### [Exercise aim]
Please copy all of the material below line for line, without changing anything.
+-------+
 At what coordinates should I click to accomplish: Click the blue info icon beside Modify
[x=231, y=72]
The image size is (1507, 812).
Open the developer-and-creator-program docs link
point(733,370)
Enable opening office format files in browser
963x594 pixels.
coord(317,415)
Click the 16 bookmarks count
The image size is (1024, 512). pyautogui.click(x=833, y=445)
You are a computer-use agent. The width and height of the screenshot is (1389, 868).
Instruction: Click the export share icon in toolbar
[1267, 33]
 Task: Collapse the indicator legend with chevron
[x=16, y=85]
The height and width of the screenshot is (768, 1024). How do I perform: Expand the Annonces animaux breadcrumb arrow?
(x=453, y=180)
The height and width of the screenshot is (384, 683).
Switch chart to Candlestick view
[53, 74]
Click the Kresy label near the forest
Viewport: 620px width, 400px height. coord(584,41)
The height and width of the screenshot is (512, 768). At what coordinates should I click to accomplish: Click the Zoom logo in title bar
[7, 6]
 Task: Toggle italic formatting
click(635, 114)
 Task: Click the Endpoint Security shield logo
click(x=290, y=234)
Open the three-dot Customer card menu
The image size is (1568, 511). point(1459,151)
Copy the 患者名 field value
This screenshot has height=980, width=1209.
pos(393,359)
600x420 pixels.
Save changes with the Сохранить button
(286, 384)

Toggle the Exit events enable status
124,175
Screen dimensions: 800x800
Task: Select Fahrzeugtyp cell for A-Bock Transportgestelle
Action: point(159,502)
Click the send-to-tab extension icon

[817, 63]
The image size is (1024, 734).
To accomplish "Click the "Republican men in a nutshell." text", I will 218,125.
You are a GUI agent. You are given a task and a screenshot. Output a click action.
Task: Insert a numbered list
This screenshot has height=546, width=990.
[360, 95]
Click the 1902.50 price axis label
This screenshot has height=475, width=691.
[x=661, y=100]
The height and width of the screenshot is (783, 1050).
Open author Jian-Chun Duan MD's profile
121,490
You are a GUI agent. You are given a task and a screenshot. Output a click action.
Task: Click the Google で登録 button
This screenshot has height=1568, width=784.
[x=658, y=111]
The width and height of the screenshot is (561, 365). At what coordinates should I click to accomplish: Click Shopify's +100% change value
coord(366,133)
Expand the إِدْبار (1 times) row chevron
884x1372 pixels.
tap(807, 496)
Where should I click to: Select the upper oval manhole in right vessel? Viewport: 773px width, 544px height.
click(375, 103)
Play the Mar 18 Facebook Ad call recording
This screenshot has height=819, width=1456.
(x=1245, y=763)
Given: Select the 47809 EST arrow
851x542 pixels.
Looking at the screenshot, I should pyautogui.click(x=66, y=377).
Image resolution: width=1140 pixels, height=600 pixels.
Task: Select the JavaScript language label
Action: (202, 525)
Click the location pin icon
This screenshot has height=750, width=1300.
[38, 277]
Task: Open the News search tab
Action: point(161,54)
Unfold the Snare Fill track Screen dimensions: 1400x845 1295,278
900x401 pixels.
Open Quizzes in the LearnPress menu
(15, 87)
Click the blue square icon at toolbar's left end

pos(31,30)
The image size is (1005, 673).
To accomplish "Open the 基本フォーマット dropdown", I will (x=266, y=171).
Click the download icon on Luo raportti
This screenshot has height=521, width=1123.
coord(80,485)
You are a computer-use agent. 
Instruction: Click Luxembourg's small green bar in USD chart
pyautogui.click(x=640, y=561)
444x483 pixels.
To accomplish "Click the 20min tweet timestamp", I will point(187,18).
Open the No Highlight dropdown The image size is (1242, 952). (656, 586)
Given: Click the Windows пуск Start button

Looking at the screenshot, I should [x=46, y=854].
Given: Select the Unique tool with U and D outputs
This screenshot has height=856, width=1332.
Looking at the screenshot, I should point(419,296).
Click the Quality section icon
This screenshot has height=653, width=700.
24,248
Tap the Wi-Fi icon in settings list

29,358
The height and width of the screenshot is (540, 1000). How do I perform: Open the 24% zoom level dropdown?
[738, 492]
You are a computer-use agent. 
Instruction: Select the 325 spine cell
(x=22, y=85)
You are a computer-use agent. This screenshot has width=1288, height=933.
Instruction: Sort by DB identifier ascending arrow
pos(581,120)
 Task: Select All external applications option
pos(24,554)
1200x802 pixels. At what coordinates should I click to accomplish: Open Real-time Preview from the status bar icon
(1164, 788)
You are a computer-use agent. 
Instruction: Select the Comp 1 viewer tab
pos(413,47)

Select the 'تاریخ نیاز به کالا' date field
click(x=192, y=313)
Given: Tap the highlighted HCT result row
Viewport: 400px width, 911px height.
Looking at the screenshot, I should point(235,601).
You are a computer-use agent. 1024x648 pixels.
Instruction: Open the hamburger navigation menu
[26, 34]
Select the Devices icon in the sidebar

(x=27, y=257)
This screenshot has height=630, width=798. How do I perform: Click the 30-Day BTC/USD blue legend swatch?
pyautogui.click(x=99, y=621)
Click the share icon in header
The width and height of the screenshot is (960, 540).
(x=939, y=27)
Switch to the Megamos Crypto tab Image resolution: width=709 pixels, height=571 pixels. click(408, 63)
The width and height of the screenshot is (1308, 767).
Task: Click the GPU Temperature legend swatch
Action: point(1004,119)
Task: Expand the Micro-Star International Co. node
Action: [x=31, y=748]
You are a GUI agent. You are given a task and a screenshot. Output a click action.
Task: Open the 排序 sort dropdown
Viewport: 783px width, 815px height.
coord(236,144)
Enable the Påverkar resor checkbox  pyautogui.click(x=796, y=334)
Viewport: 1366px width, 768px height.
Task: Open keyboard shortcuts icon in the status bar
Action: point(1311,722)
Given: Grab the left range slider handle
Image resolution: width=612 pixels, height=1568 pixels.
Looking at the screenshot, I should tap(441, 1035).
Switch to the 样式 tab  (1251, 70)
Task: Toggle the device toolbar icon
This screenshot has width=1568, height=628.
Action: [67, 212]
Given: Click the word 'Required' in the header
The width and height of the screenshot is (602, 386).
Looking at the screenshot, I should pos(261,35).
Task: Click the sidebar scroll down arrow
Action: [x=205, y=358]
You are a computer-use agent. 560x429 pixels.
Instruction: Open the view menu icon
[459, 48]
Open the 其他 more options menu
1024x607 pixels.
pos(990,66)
+-------+
### [Solution]
 At what coordinates should I click to accomplish: Click the blue info icon beside Modify
[x=231, y=72]
The image size is (1507, 812).
Open the developer-and-creator-program docs link
point(733,370)
Enable opening office format files in browser
963x594 pixels.
coord(317,415)
Click the 16 bookmarks count
The image size is (1024, 512). pyautogui.click(x=833, y=445)
You are a computer-use agent. The width and height of the screenshot is (1389, 868).
Instruction: Click the export share icon in toolbar
[1267, 33]
 Task: Collapse the indicator legend with chevron
[x=16, y=85]
The height and width of the screenshot is (768, 1024). How do I perform: Expand the Annonces animaux breadcrumb arrow?
(x=453, y=180)
The height and width of the screenshot is (384, 683).
Switch chart to Candlestick view
[53, 74]
Click the Kresy label near the forest
Viewport: 620px width, 400px height. coord(584,41)
The height and width of the screenshot is (512, 768). At what coordinates should I click to accomplish: Click the Zoom logo in title bar
[7, 6]
 Task: Toggle italic formatting
click(635, 114)
 Task: Click the Endpoint Security shield logo
click(x=290, y=234)
Open the three-dot Customer card menu
The image size is (1568, 511). point(1459,151)
Copy the 患者名 field value
This screenshot has height=980, width=1209.
pos(393,359)
600x420 pixels.
Save changes with the Сохранить button
(286, 384)

Toggle the Exit events enable status
124,175
Screen dimensions: 800x800
Task: Select Fahrzeugtyp cell for A-Bock Transportgestelle
Action: point(159,502)
Click the send-to-tab extension icon

[817, 63]
The image size is (1024, 734).
To accomplish "Click the "Republican men in a nutshell." text", I will 218,125.
You are a GUI agent. You are given a task and a screenshot. Output a click action.
Task: Insert a numbered list
This screenshot has height=546, width=990.
[360, 95]
Click the 1902.50 price axis label
This screenshot has height=475, width=691.
[x=661, y=100]
The height and width of the screenshot is (783, 1050).
Open author Jian-Chun Duan MD's profile
121,490
You are a GUI agent. You are given a task and a screenshot. Output a click action.
Task: Click the Google で登録 button
This screenshot has height=1568, width=784.
[x=658, y=111]
The width and height of the screenshot is (561, 365). At what coordinates should I click to accomplish: Click Shopify's +100% change value
coord(366,133)
Expand the إِدْبار (1 times) row chevron
884x1372 pixels.
tap(807, 496)
Where should I click to: Select the upper oval manhole in right vessel? Viewport: 773px width, 544px height.
click(375, 103)
Play the Mar 18 Facebook Ad call recording
This screenshot has height=819, width=1456.
(x=1245, y=763)
Given: Select the 47809 EST arrow
851x542 pixels.
Looking at the screenshot, I should pyautogui.click(x=66, y=377).
Image resolution: width=1140 pixels, height=600 pixels.
Task: Select the JavaScript language label
Action: (202, 525)
Click the location pin icon
This screenshot has height=750, width=1300.
[38, 277]
Task: Open the News search tab
Action: point(161,54)
Unfold the Snare Fill track Screen dimensions: 1400x845 1295,278
900x401 pixels.
Open Quizzes in the LearnPress menu
(15, 87)
Click the blue square icon at toolbar's left end

pos(31,30)
The image size is (1005, 673).
To accomplish "Open the 基本フォーマット dropdown", I will (x=266, y=171).
Click the download icon on Luo raportti
This screenshot has height=521, width=1123.
coord(80,485)
You are a computer-use agent. 
Instruction: Click Luxembourg's small green bar in USD chart
pyautogui.click(x=640, y=561)
444x483 pixels.
To accomplish "Click the 20min tweet timestamp", I will point(187,18).
Open the No Highlight dropdown The image size is (1242, 952). (656, 586)
Given: Click the Windows пуск Start button

Looking at the screenshot, I should [x=46, y=854].
Given: Select the Unique tool with U and D outputs
This screenshot has height=856, width=1332.
Looking at the screenshot, I should point(419,296).
Click the Quality section icon
This screenshot has height=653, width=700.
24,248
Tap the Wi-Fi icon in settings list

29,358
The height and width of the screenshot is (540, 1000). How do I perform: Open the 24% zoom level dropdown?
[738, 492]
You are a computer-use agent. 
Instruction: Select the 325 spine cell
(x=22, y=85)
You are a computer-use agent. This screenshot has width=1288, height=933.
Instruction: Sort by DB identifier ascending arrow
pos(581,120)
 Task: Select All external applications option
pos(24,554)
1200x802 pixels. At what coordinates should I click to accomplish: Open Real-time Preview from the status bar icon
(1164, 788)
You are a computer-use agent. 
Instruction: Select the Comp 1 viewer tab
pos(413,47)

Select the 'تاریخ نیاز به کالا' date field
click(x=192, y=313)
Given: Tap the highlighted HCT result row
Viewport: 400px width, 911px height.
Looking at the screenshot, I should point(235,601).
You are a computer-use agent. 1024x648 pixels.
Instruction: Open the hamburger navigation menu
[26, 34]
Select the Devices icon in the sidebar

(x=27, y=257)
This screenshot has height=630, width=798. How do I perform: Click the 30-Day BTC/USD blue legend swatch?
pyautogui.click(x=99, y=621)
Click the share icon in header
The width and height of the screenshot is (960, 540).
(x=939, y=27)
Switch to the Megamos Crypto tab Image resolution: width=709 pixels, height=571 pixels. click(408, 63)
The width and height of the screenshot is (1308, 767).
Task: Click the GPU Temperature legend swatch
Action: point(1004,119)
Task: Expand the Micro-Star International Co. node
Action: [x=31, y=748]
You are a GUI agent. You are given a task and a screenshot. Output a click action.
Task: Open the 排序 sort dropdown
Viewport: 783px width, 815px height.
coord(236,144)
Enable the Påverkar resor checkbox  pyautogui.click(x=796, y=334)
Viewport: 1366px width, 768px height.
Task: Open keyboard shortcuts icon in the status bar
Action: point(1311,722)
Given: Grab the left range slider handle
Image resolution: width=612 pixels, height=1568 pixels.
Looking at the screenshot, I should tap(441, 1035).
Switch to the 样式 tab  (1251, 70)
Task: Toggle the device toolbar icon
This screenshot has width=1568, height=628.
Action: [67, 212]
Given: Click the word 'Required' in the header
The width and height of the screenshot is (602, 386).
Looking at the screenshot, I should pos(261,35).
Task: Click the sidebar scroll down arrow
Action: [x=205, y=358]
You are a computer-use agent. 560x429 pixels.
Instruction: Open the view menu icon
[459, 48]
Open the 其他 more options menu
1024x607 pixels.
pos(990,66)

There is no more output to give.